Task instructions:
Can you repeat the rows from the line containing "This screenshot has" through the end of the rows, swapping "Client ID" for "Customer ID" and changing nothing else? Leave the pictures out.

--- START Stored records ---

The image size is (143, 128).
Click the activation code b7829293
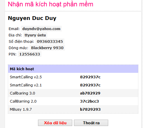tap(90, 109)
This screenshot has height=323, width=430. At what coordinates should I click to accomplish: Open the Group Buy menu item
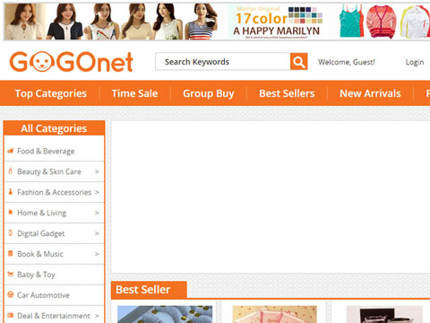(209, 93)
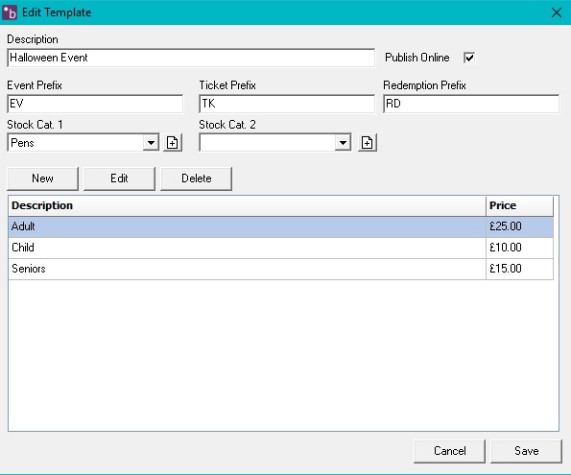
Task: Add new category beside Stock Cat. 2
Action: point(367,143)
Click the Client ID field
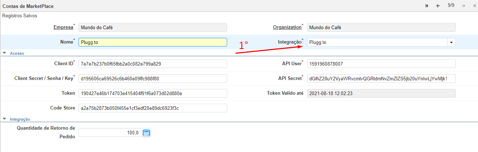Screen dimensions: 478x152 [153, 64]
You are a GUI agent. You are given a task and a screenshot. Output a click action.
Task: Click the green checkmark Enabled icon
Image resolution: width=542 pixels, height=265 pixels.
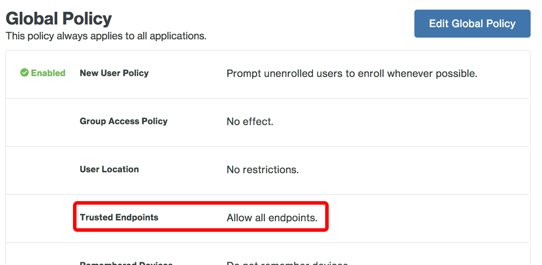click(x=24, y=73)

--- END Stored records ---

Solution below:
This screenshot has height=323, width=430. At what coordinates should I click to accomplish: Open the Group Buy menu item
(209, 93)
Task: Add new category beside Stock Cat. 2
Action: point(367,143)
Click the Customer ID field
Screen dimensions: 478x152 [153, 64]
You are a GUI agent. You are given a task and a screenshot. Output a click action.
Task: Click the green checkmark Enabled icon
Image resolution: width=542 pixels, height=265 pixels.
click(x=24, y=73)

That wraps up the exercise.